3. The same fact emerges when we take the complete figures and consider them, as has been

done, from a purely literary standpoint. We need not go over the whole story again; it will be sufficient if we cast our eye back over each group and seize upon the most prominent figures in it. Take Trouble-all, Meleander, Shattillion, and the Passionate Madman, and, following the prescription which Paulina gives to Leontes in the “Winter’s Tale,” choose the best traits from each, concentrate, add, improve—and you are still far from the august figure of Lear. Surround Ophelia with the heroines of Beaumont, Fletcher, and Ford. Will anyone assert that either Aspatia, or the Gaoler’s Daughter, or Penthea approaches the fair Ophelia? Take the Pretenders: where have you so admirable a pretence as that of Hamlet, a pretence so realistic that many critics of to-day maintain that it is reality, and most allow that, if not actually mad, the Prince of Denmark was perilously near a state of insanity? It is certainly not in the antics of the boy of Polymetes, or of the fool “Tony” represented in “The Changeling.” Considered from this point of view alone, there is no pretender who does the thing so well as Hamlet,—as a masterpiece of literary art no character can touch him. If anyone could be said to have the slightest claim to do so it would be Shakespeare’s own Edgar, less important in relation to the plot, far less universal in his appeal to mankind as a representative of humanity, yet perhaps

more wonderfully impressive in the place he occupies than any other personage could possibly be.

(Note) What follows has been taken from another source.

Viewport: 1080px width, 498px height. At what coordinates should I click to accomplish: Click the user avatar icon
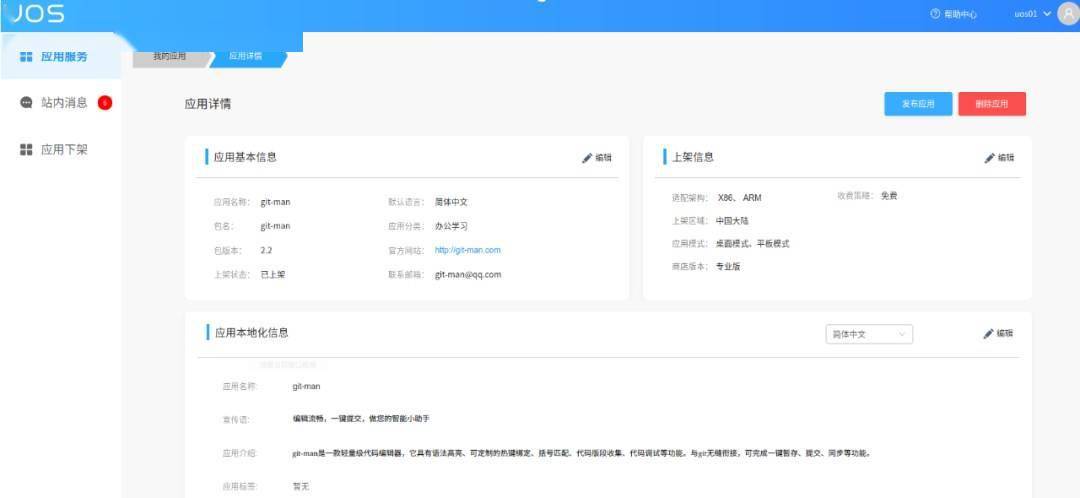(1066, 14)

Or let us look at that unimportant yet not wholly negligible group of persons who have been made the victims of others, written down as asses by the world at large, and are cowering over there in a corner. Even here we see that Shakespeare’s figures are by far the most noteworthy. Morose is not uninteresting, and the dismay of Bellamont, the “reverent” poet, as he is apprehended for a madman and seems to be in danger of confinement in Bedlam, is quite a diverting incident in the plot. But compare them with Shakespeare’s figures. Here is Christopher Sly, “old Sly’s son of Burton-heath, by birth a pedlar, by education a card-maker, by transmutation a bear-herd, and now by present profession a tinker.” There is individuality here, conveyed in a few lines,—which are quite sufficient, notwithstanding, to stamp the character with the impress of Shakespeare’s seal. Better still, take Malvolio, who is accused of madness for a jest, but whose character as previously drawn would make an admirable reason for the jest being taken seriously. So much does he take things to heart that Sir Toby thinks he may actually go mad through disappointment. “Why, thou hast put him in such a dream that when the image of it leaves him

he must run mad.”[183:1] Thorough as always, true to life, this is very Shakespeare: none other can approach him in his own arena of the stage.


The last figure seems to have disappeared from the stage, the unmeaning groups of madmen have dispersed, and with them the crowd. We turn to go. Yet, as for a moment we look back on the scene we have just left, a solitary figure meets our eye. It is no madman, no pretender, and no dupe. It is just the Fool, the Fool unparalleled, the Fool of Lear. Ere his master’s afflictions could drive him mad like that master, he went “to bed at noon.” Now he returns to remind us of his other master,—of his creator,—who painted him on the same canvas which holds Edgar and Lear, a figure

“sublime

With tears and laughter for all time.”

With no more fitting words, inasmuch as they describe not alone the Fool but all Shakespeare’s mad folk, could we close our study.